Wednesday, June 22, 2011

One For the Ages

by Savannah

Or should I say ageless? How about the throw down in Londontown? No? Oh well.
Most tennisheads know the story of Date Kimiko. She left tennis for 13 years seemingly content to play exhibitions and get on with her life.

But as we all know tennis is an addiction, an itch you can never quite scratch. Still I think most of us expected good but not spectacular play from her nostalgia tour figuring that her best tennis was behind her. Besides she was a throwback, someone who wouldn't stand a chance in the world of big babe baseline power tennis or survive the rise of the pusherocracy. At 40, as those of us who have left that age in the rearview mirror know, your body has started to exact it's revenge for all the shit you did up to that time.

Still the woman known now as Kimiko Date-Krumm kept plugging away on the sidelines while another woman from Asia began to hog all the limelight.

When she walked on court this morning I noticed she was cut but thought nothing of it. She'd annoy her opponent and that would be that.
Oh yeah. Kimiko Date-Krumm was playing someone named Venus Williams. Another ancient warrior, at 31 Venus has become the Grande Dame of women's tennis. She is the undisputed Queen of Wimbledon and for the last decade if she hasn't won the tournament her little sister has stepped up and maintained the family honor.

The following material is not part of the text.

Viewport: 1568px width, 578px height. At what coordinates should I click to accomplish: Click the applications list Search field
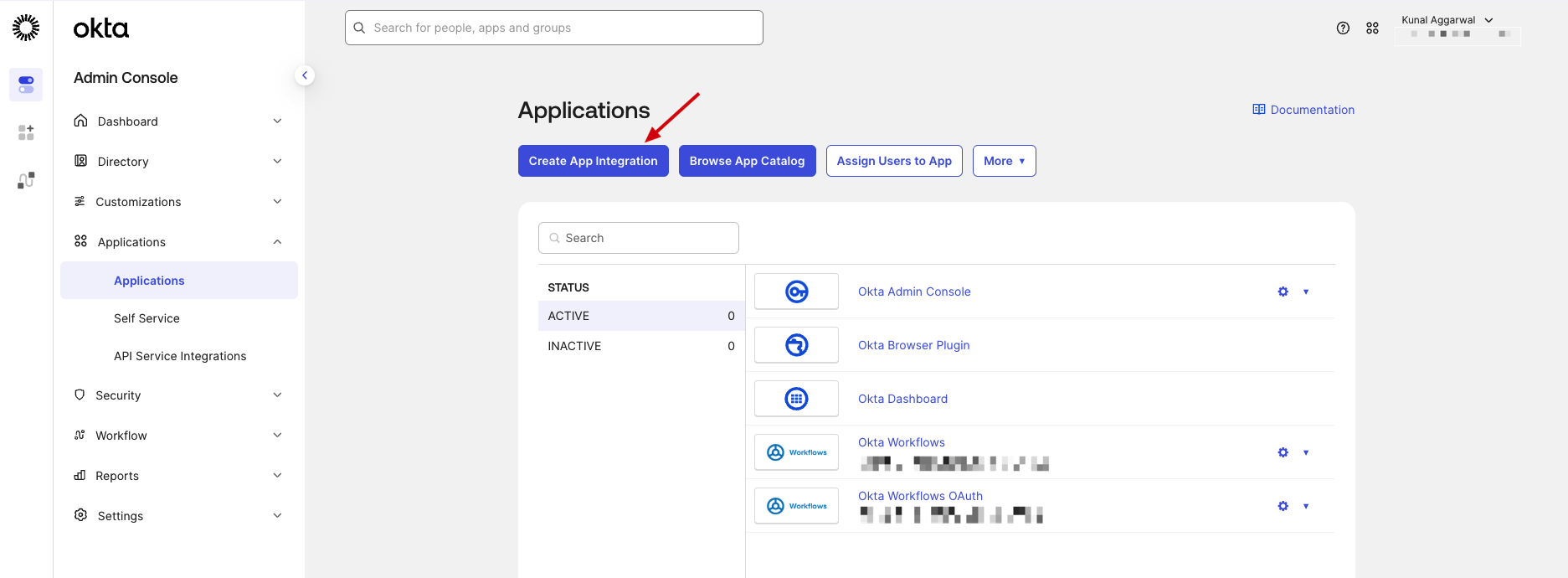point(639,238)
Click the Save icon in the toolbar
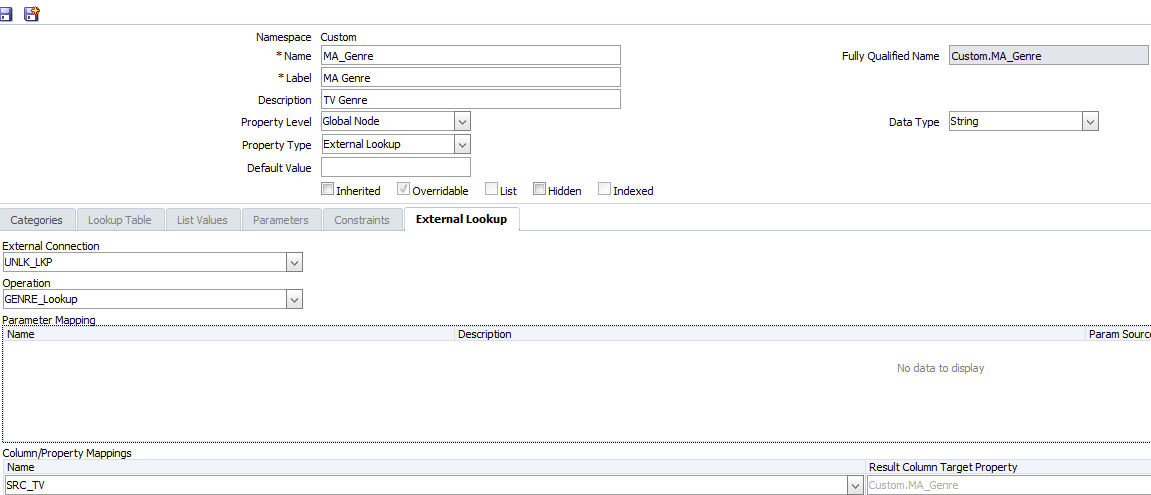The height and width of the screenshot is (495, 1151). pyautogui.click(x=7, y=14)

But Venus is 31. Many of us saw her severely injure (or reinjure or aggravate a healing injury depending on what you believe) herself back in January and after a four month layoff it was debateable what she could will her battered body to do.

It's now about 12 hours later give or take a few minutes and I'm doing something I rarely do - rewatch a tennis match. Why? Because it's been a long time since I've seen tennis played at such a high level by two women who many think should be home with a baby in one arm and a couple more pulling on the hem of her dress.

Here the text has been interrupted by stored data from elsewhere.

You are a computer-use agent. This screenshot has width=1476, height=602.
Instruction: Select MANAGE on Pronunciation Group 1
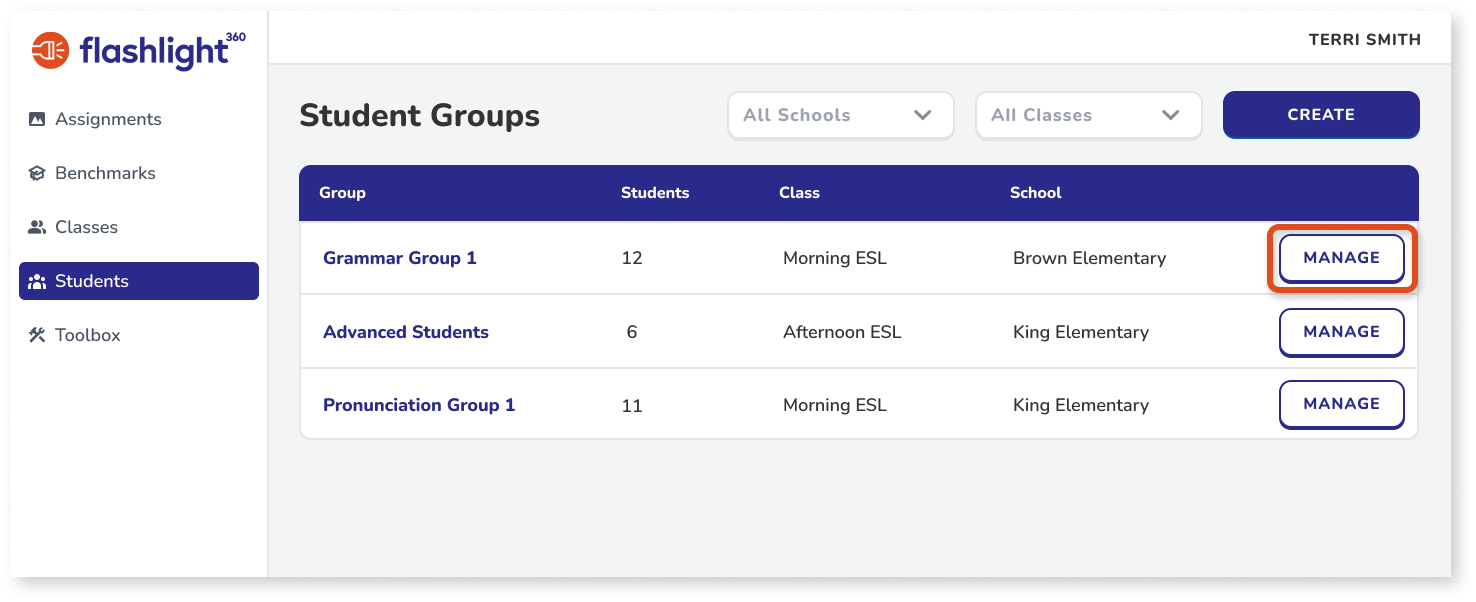click(1341, 404)
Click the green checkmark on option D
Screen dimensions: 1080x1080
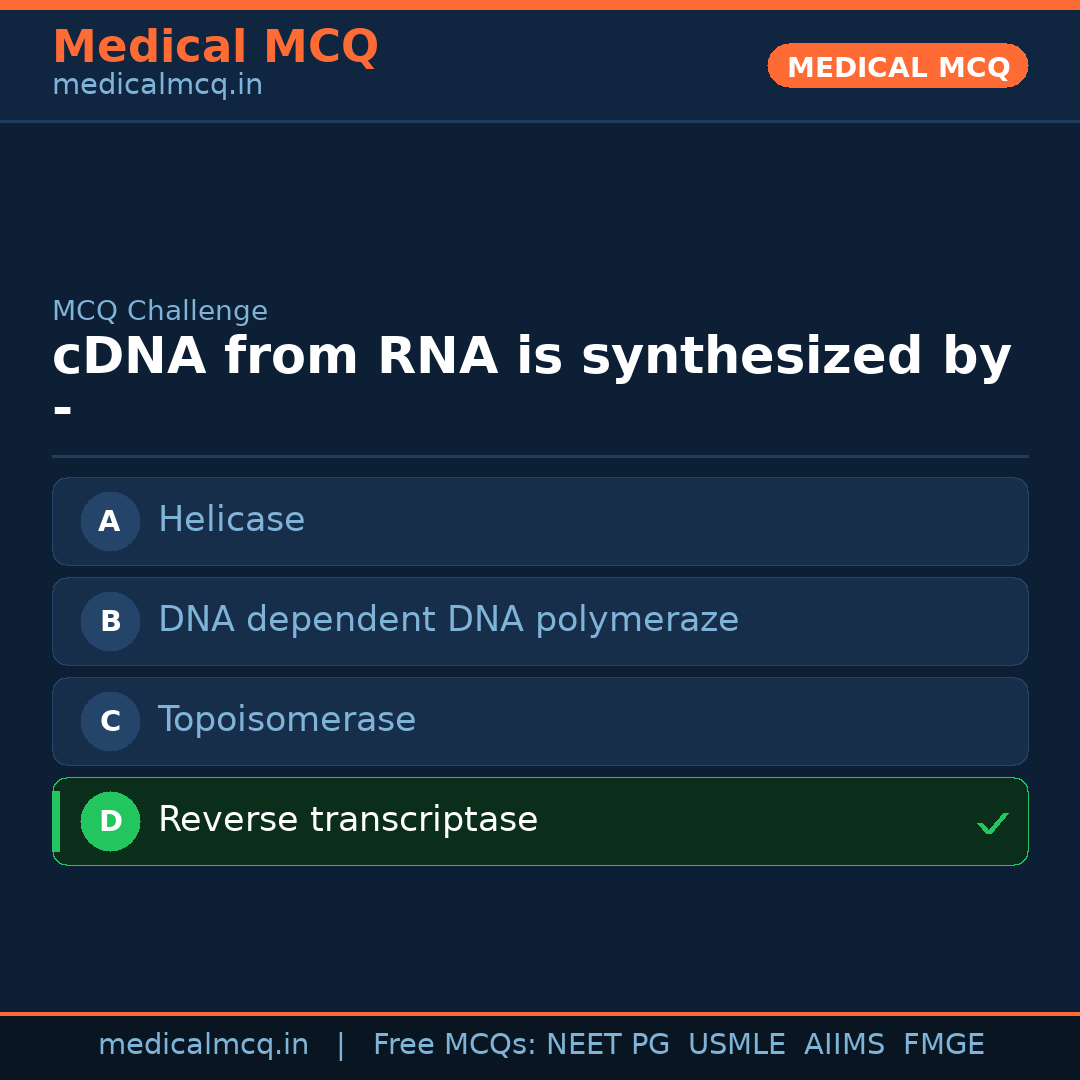tap(992, 823)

Instead I will say that I have never seen a set of tennis as spectacular as the first set of their match today.
The innovation shown by Date-Krumm was jaw dropping. She was playing all court tennis for sure, but she was creating angles where none should have been. She was absorbing the power of Venus and giving it back to her in a way the Queen of Wimbledon, I think it is safe to say, has not seen before. Kimiko was taking the ball early and with almost no back swing. Venus was forced out of her comfort zone and it showed. She fought back to force a tiebreak in the first set but lost it. Date-Krumm deserved that set. What remained to be seen was if she would be able to survive what was coming. She was threatening to throw Venus out of her house. No one abandons their house without a fight and she was in for one.
I won't say Venus calmly won the match. The older of the Williams Women is not given to emotional displays in public but she opened the door and let anyone who was looking see the emotion, the heart, the desire to win that fuels her, that makes her return to the sport that seems not to know how to embrace her.

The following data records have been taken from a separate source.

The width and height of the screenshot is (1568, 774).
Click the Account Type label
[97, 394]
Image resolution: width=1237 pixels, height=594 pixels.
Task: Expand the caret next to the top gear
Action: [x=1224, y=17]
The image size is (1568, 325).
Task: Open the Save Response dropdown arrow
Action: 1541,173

The replays they'e showing here focus on the two sets Venus won ignoring the brilliant tennis that was featured in the first set. If the women of the WTA played the kind of tennis we were treated to this morning there wouldn't be any talk of no one wanting to watch a women's match. Date-Krumm and Venus Williams showed all their intelligence, court knowledge, skill and creativity as well as the ability to think for themselves in one amazing set of tennis.
Throw the rankings in the toilet. We're seeing Grand Slam tennis from the likes of Francesca Schiavone, Venus Williams, Li Na and Serena Williams. They're not, and never have, played every week so that they can accumulate enough points to be ranked #1 by the computer. They do their talking on the court. And oh, what conversations they have!